In tacit recognition of Divad’s state, the army has already solicited proposals for a new anti-aircraft cannon, which is known around the Pentagon as “Little Divad” but whose official name is Lads (for “light air-defense”). Lads will be a smaller, simpler system than Divad, probably towed behind a truck like an artillery piece. Pentagon sources believe that Ford has the inside track on Lads. Unfortunately, they say, Ford’s proposal repeats most of Divad’s flaws. The existence of the Lads program, however, could be converted into an opportunity to provide the Army with a realistic, affordable anti-aircraft weapon. First, the Divad program might be canceled or at least terminated at the end of the fifty-unit contract already signed. Then Lads could be designed to combine inexpensive shells with simple visual aiming aids.

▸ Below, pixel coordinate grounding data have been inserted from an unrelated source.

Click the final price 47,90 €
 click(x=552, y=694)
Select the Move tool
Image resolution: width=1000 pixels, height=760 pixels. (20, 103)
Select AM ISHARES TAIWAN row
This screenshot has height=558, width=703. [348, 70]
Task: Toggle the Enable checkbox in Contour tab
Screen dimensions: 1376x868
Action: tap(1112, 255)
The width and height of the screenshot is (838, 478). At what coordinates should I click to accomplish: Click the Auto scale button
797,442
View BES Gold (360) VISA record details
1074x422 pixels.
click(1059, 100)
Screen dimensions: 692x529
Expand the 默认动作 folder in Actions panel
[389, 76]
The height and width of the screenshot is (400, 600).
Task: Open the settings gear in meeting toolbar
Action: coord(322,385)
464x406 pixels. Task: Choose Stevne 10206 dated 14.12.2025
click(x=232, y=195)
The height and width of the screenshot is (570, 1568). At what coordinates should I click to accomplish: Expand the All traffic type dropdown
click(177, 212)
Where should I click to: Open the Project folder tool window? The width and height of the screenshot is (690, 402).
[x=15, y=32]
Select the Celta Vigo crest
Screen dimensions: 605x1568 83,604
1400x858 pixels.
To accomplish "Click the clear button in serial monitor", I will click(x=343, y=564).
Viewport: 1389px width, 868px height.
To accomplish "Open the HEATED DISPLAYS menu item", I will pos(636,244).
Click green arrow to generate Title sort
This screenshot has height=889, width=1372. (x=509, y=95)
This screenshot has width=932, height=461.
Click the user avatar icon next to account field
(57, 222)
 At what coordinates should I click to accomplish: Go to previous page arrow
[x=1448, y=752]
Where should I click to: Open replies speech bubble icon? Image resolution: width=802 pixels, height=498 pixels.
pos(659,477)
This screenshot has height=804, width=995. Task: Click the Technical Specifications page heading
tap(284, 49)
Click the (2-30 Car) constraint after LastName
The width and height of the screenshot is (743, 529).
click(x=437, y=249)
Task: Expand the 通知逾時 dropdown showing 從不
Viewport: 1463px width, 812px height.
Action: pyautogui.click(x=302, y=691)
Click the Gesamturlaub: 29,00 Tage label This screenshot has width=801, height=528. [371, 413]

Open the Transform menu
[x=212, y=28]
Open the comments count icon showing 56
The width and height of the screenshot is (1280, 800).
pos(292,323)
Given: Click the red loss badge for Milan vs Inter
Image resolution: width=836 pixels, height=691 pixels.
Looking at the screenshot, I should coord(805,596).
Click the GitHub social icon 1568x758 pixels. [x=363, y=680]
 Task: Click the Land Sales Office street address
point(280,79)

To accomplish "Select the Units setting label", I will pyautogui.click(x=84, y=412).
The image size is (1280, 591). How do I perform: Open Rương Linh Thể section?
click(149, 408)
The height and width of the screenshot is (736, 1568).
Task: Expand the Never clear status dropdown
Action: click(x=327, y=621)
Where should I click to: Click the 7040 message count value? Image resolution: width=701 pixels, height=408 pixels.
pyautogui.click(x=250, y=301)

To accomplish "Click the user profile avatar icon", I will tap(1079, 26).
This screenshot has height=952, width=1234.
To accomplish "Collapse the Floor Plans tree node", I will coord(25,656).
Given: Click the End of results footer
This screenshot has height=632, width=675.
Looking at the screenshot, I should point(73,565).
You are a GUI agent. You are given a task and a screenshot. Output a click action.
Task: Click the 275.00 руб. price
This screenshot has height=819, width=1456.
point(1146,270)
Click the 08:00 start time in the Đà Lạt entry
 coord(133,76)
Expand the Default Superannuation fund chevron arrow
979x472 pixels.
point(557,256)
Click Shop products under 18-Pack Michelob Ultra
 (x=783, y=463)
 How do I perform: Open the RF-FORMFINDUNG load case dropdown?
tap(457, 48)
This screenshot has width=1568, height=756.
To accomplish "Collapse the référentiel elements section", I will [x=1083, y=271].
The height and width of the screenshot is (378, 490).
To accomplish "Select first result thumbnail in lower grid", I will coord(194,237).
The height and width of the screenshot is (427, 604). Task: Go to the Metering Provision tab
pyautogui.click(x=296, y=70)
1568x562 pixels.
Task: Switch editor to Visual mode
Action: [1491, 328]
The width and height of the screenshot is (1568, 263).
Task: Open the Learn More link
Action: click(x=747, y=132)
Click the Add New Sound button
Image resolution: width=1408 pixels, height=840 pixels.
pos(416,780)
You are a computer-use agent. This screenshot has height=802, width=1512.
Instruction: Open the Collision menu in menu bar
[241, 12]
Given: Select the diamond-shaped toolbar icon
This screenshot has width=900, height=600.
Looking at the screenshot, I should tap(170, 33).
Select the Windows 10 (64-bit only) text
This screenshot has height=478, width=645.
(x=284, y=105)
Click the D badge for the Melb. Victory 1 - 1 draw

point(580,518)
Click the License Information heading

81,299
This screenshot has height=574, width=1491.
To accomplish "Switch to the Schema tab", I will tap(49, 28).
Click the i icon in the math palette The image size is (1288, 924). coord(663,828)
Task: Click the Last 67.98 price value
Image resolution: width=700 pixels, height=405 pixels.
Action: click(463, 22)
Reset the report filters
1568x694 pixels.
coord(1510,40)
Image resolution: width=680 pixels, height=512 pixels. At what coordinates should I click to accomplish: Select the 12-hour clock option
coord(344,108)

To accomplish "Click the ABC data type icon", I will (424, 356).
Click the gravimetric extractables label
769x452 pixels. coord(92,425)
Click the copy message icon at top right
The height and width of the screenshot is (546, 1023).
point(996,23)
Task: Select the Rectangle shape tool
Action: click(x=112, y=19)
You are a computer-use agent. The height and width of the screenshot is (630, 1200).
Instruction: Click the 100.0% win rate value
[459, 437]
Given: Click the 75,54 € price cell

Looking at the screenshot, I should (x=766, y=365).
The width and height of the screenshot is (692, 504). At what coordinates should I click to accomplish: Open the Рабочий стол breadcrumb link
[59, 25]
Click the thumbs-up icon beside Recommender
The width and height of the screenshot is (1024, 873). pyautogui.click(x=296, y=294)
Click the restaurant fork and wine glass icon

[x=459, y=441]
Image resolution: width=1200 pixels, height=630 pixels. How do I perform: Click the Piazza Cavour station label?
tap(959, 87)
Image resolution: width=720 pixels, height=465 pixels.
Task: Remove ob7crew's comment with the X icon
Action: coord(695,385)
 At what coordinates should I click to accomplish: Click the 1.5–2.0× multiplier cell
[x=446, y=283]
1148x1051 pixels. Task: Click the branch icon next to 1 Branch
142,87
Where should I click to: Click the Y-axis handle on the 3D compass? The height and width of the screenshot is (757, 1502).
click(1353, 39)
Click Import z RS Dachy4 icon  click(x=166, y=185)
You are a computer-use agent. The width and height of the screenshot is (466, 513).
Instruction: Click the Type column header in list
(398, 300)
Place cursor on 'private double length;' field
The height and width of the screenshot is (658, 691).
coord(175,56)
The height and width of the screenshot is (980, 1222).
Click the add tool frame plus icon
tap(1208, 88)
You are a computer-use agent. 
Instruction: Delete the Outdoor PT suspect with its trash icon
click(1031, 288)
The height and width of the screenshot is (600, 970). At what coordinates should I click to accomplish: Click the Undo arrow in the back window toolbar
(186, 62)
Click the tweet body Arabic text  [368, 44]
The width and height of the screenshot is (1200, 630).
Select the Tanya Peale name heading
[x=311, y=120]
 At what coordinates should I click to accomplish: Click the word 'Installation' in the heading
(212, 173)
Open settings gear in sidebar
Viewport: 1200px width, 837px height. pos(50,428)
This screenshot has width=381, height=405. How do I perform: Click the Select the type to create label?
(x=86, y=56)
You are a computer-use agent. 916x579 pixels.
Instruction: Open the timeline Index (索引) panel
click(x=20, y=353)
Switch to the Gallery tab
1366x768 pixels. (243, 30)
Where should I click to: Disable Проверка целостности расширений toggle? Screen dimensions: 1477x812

General Dynamics is working on a prototype of a 35mm anti-aircraft gun on an armored chassis much smaller and lighter than Divad’s. Instead of radars, the gun would have a laser range-finder (lasers of this type are relatively inexpensive) and a Flir for operation on clear nights. According to industry sources, the company is preparing this weapon solely for the export market, because it assumes that the U.S. Army is no longer interested in anything short of “ultra” technology. It should, however, be well worth congressional scrutiny.

General Electric’s long-discarded Divad proposal is also worth a second look. The company’s 30mm cannon (which is built for the A-10 aircraft) was disqualified because its rounds are ineffective at four kilometers. But at shorter distances, they would be more than adequate.

General Electric’s gun, even with radars and computers, was by far the cheapest Divad contender, priced at about $1.1 million in 1977. With a laser-and-Flir set instead of electronic fire-controls it should cost about the same today. The 30mm cannon, meanwhile, though not NATO-interoperable, offers an extremely high rate of fire with the cheap $20 shell. In one minute, it can fire seven times as many shells as Divad, for half the price.

A cheaper, simpler gun would allow the Army to cut defense spending while building a larger number of weapons—enough to have some impact on a future war, or, so much more important, to help prevent one. Buying just 618 Divads translates into only one new gun per tank column—hardly enough to deter a potential enemy.

If the Divad program is allowed to continue its present course, even that one gun may be absent from the field. Because of the extraordinary price and delicacy of the Divad “asset,” the latest tactical plans, according to Pentagon sources, call for tanks to “secure” a battle area first and then call up Divad from behind. After $5 billion is spent, contractors and bureaucrats will be happy, but the Army will be right back where it started—without an air defense for soldiers dying in battle.